Michelle Brennen lost her father in the crash of flight 723 when she was 10 years old. In 2021, she found a passenger manifest and began, name by name, to track down the survivors.

A Vermont woman spent years tracking down men and women who lost their parents in the same plane crash in 1973. Michelle Brennen lost her father in the crash of Flight 723 when she was 10 years old, on a summer vacation. In 2021, she discovered a passenger manifest and began, name by name, to track down the survivors.

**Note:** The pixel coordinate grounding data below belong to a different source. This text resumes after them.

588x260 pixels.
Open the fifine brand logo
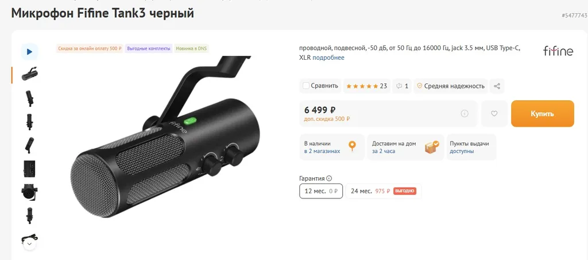click(x=558, y=51)
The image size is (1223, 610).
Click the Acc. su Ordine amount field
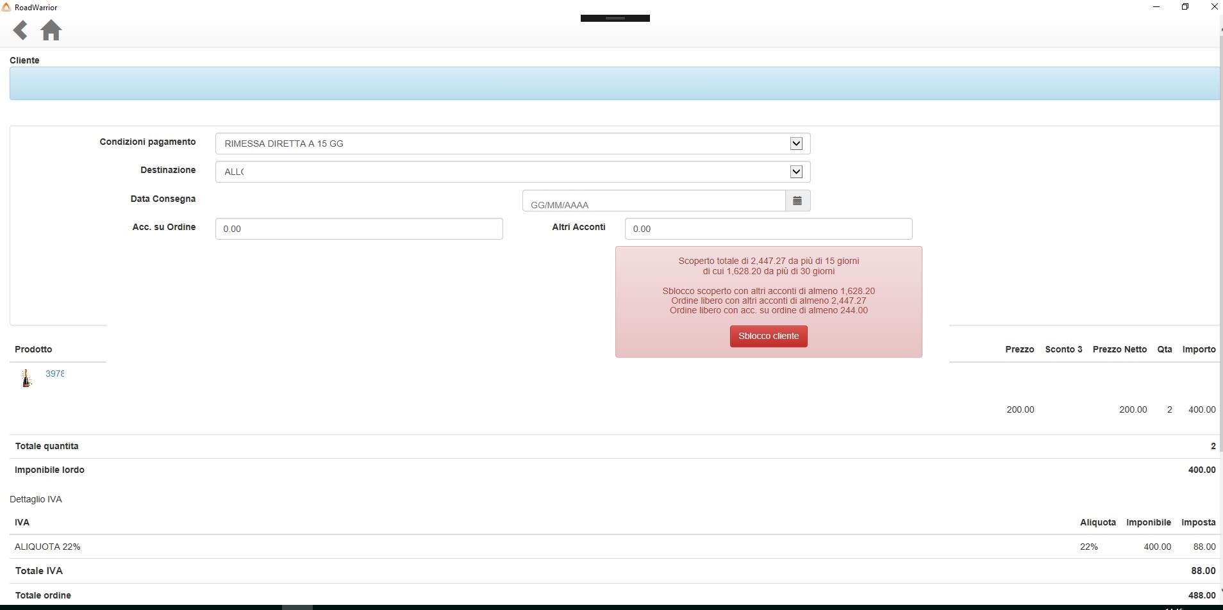pyautogui.click(x=359, y=229)
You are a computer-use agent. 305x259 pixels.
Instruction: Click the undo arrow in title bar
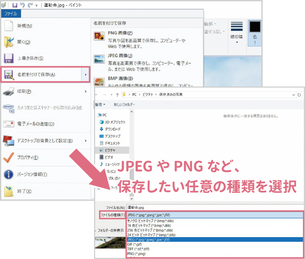22,5
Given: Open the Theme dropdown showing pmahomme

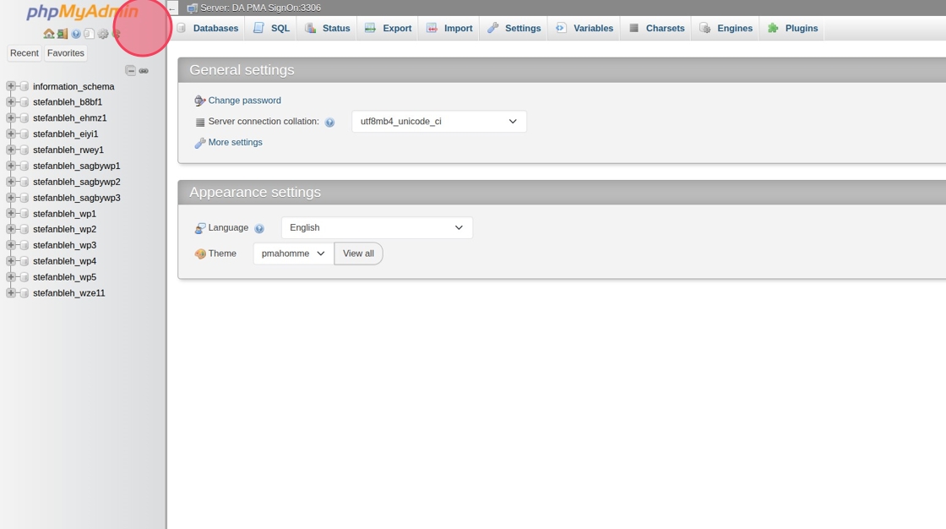Looking at the screenshot, I should tap(293, 254).
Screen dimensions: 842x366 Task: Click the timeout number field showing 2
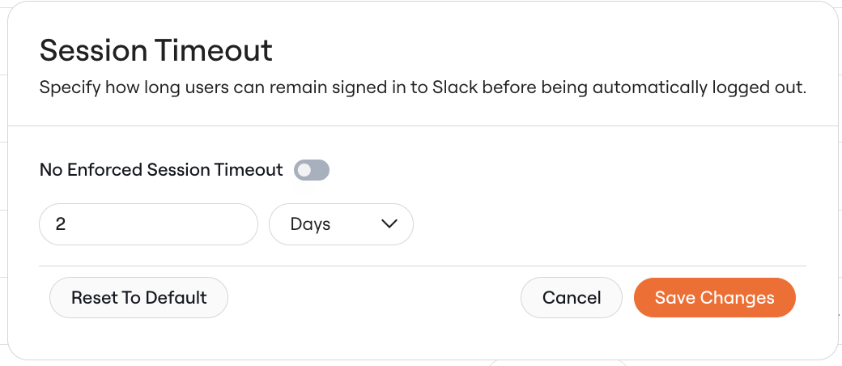pyautogui.click(x=149, y=224)
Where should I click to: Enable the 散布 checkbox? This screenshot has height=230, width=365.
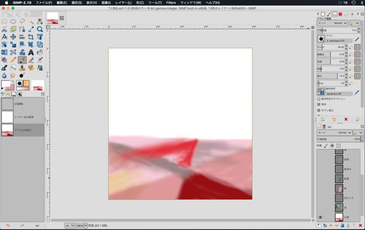click(319, 104)
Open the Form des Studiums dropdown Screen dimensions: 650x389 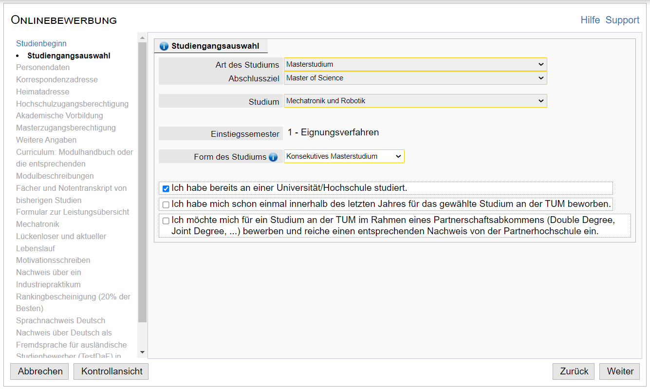pos(344,156)
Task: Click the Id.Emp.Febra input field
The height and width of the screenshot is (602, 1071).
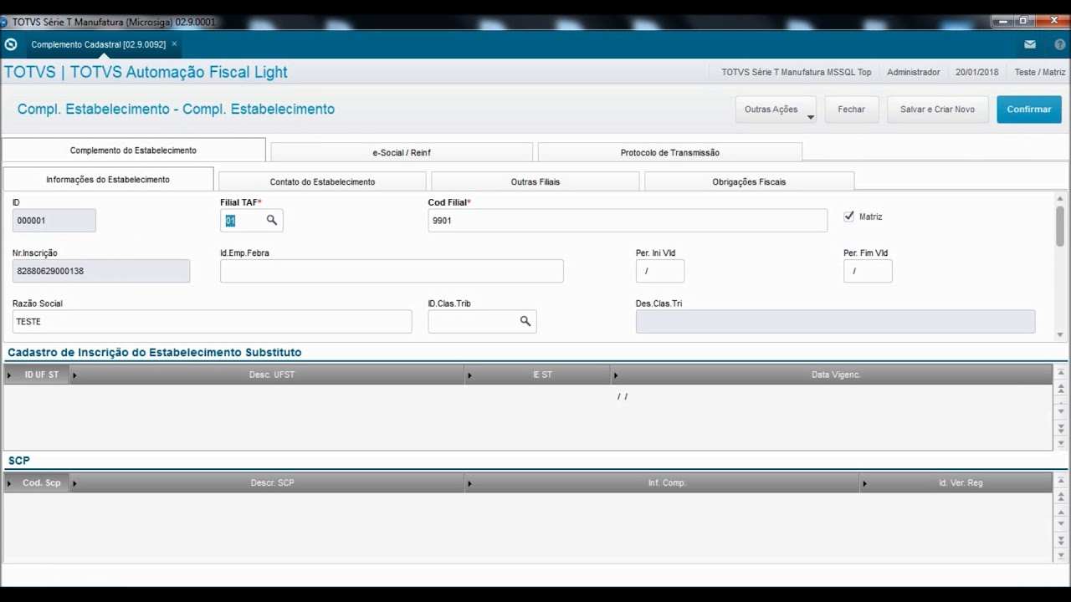Action: point(392,271)
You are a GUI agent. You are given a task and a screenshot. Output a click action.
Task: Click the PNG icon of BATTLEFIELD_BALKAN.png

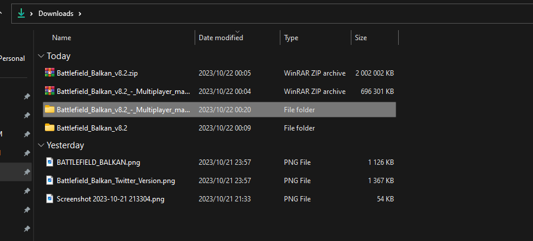click(50, 162)
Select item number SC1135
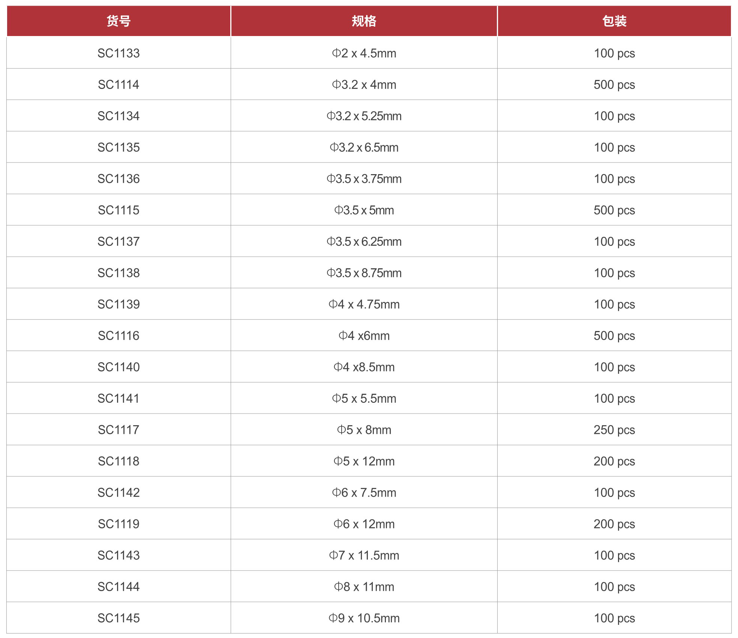The width and height of the screenshot is (738, 638). click(119, 147)
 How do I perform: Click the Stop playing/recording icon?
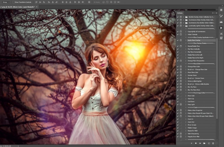[x=191, y=143]
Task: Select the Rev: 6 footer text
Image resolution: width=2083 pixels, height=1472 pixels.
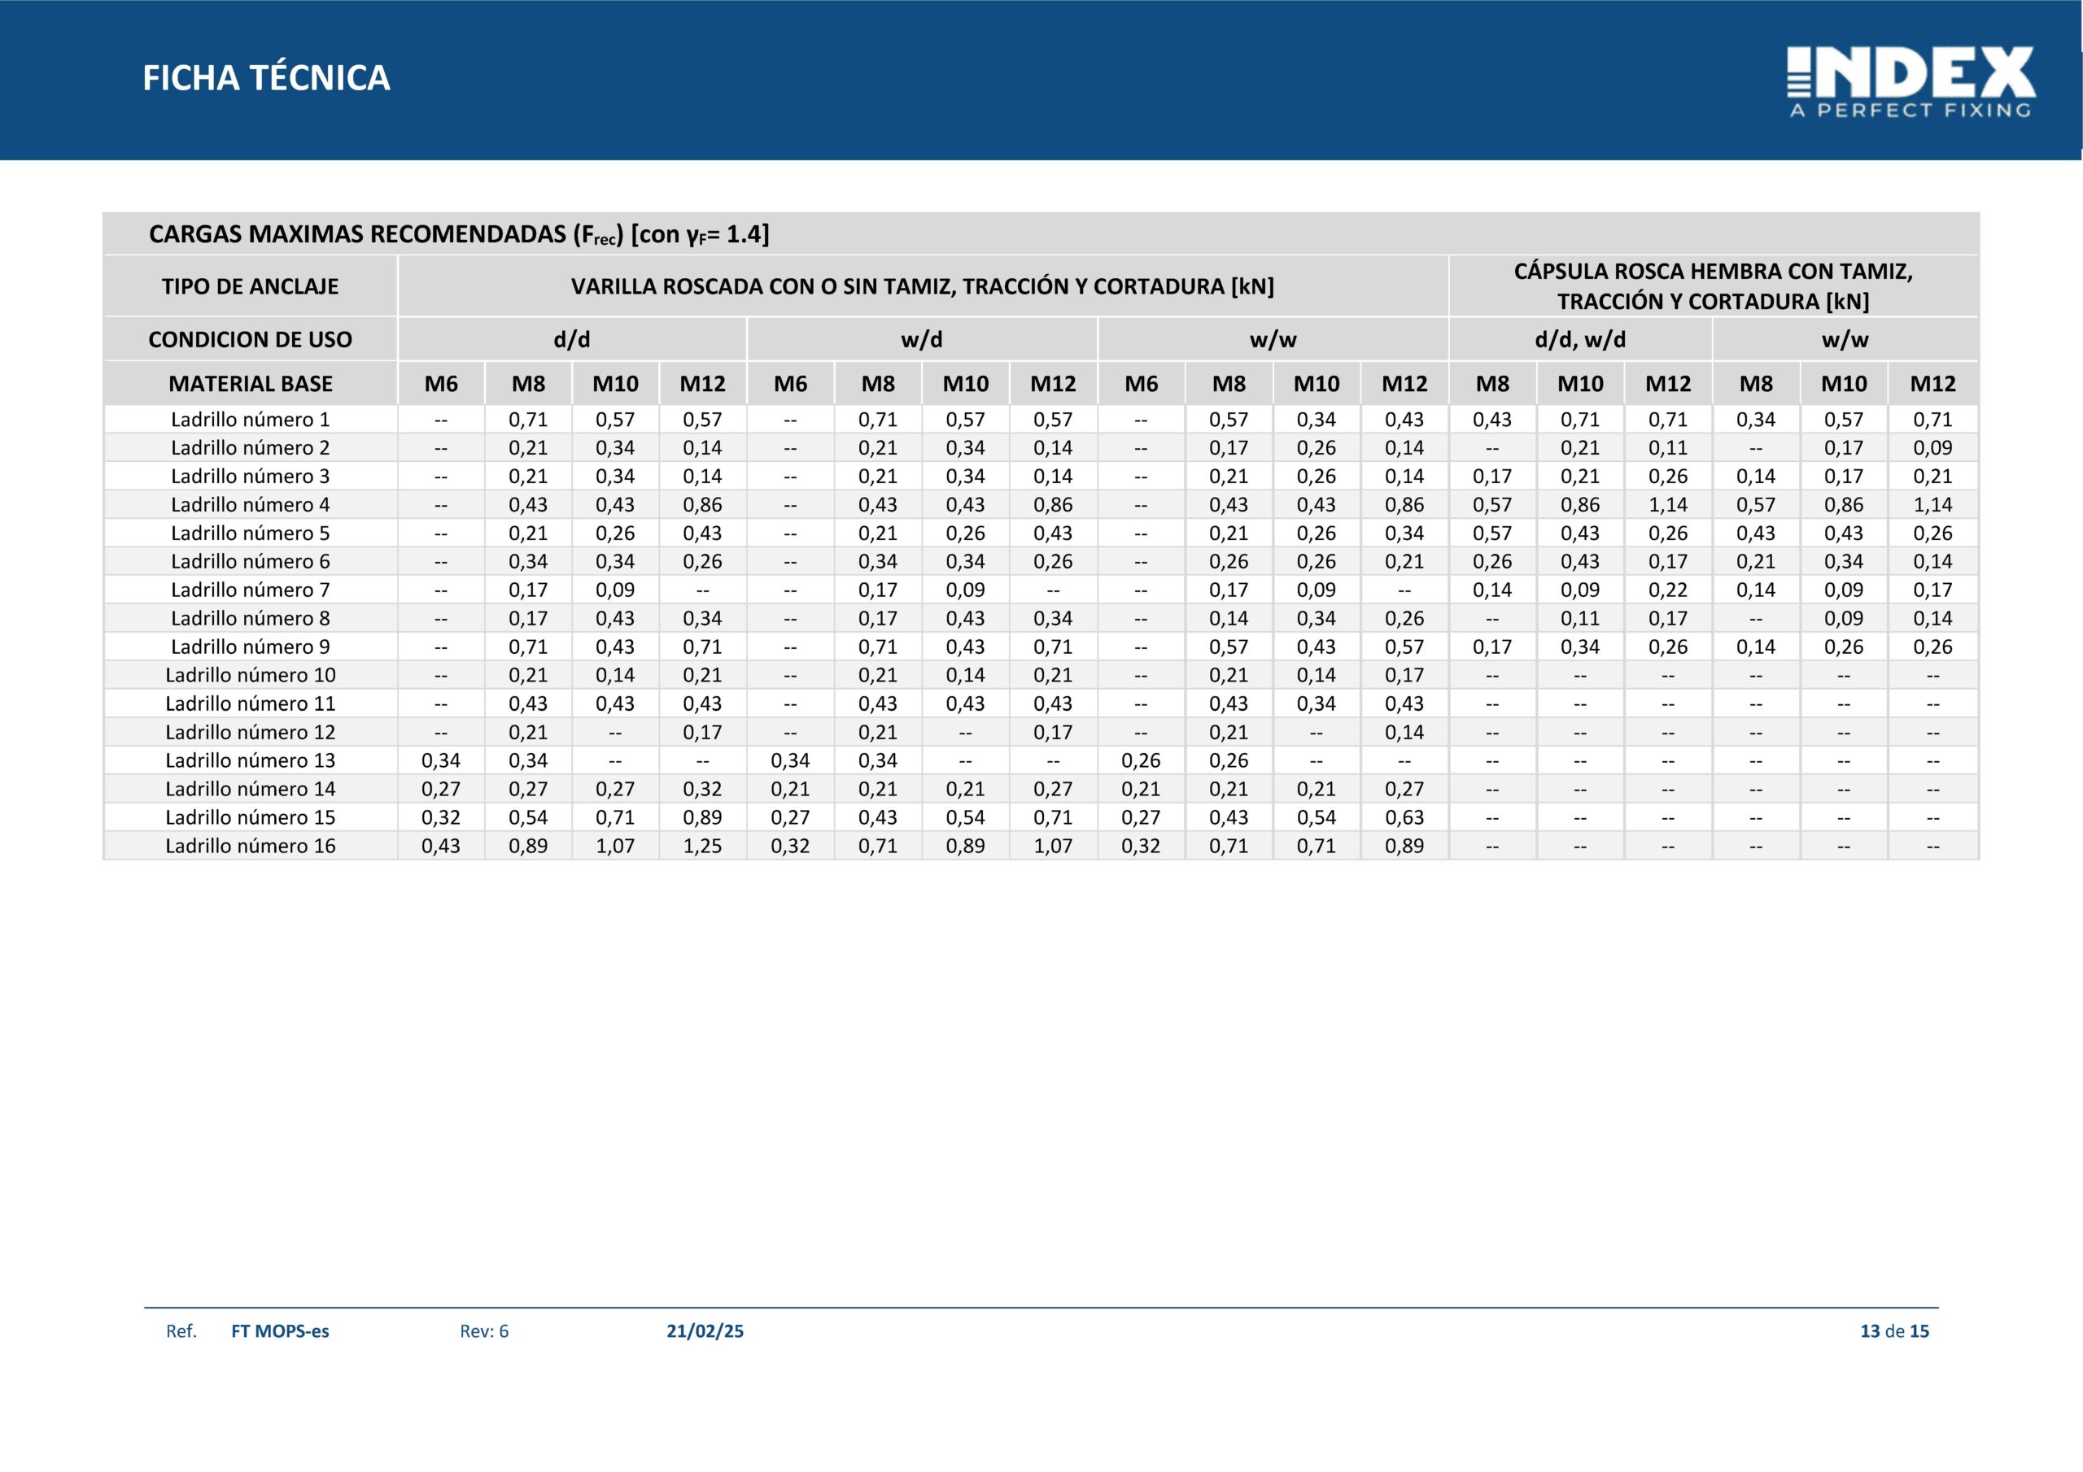Action: click(x=484, y=1331)
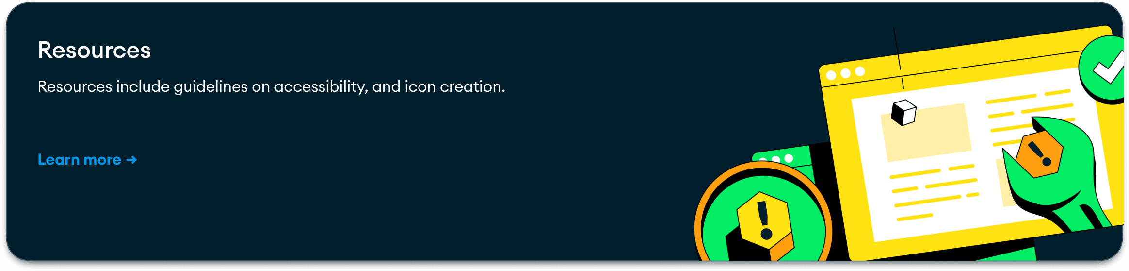Click the first white dot on the yellow window
Viewport: 1129px width, 271px height.
831,75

In 1973, when adults didn't talk about death, it was a time when people didn't talk about it. A neighbor took the kids to the beach yesterday so they wouldn't see news coverage of the crash, which was among the deadliest in New England's history. The following week, when their father was buried, they were not allowed to attend the funeral. A guidance counselor called her in when school started and asked her how she was doing. Michelle added that all these years later, something kept Michelle's mind away from the plane crash. In the basement of her mother's home after she died in 2021, Michelle found a cardboard box where her mother had stored everything related to the flight, Delta 723 - newspaper clippings, correspondence with lawyers, journal entries. Michelle found that she could not stop reading until she started reading more books. She was especially drawn by the dog-eared passenger manifest, 89 names on a battered sheet of paper. How many children did they have left behind? On the day of her father's funeral, Michelle watched the adults leave in their church clothes. She had shouted at her mother - she thought she was old enough to go - but now the fight had drained out of her, and she sat on a cement floor in an unfinished part of the house, behind a piece of lumber, where they couldn't see her cry. To comfort her, an aunt promised to bring her a gift: a bottle of Shower to Shower baby powder. But nothing could comfort her. She came to understand her role in the family's death. She added that she didn't make any waves. Her mother was constantly trying to get us to go outside and play - go outside and play. In all that silence, she snagged terrible thoughts in her mind. She had an argument with her father the night before, and, in my 10-year-old, very stubborn and bossy way, muttered to herself: This ate at her, this unforgivable thing, but she never told. If she had a baby, who would she tell? So, somehow, it transpired that she didn't quite take in her father's death. Years later, she still thought she spotted him in crowds. She would look for him in Barre, Vt., where he had grown up. Her sister Denise, who was 8 when her father died, felt the same way.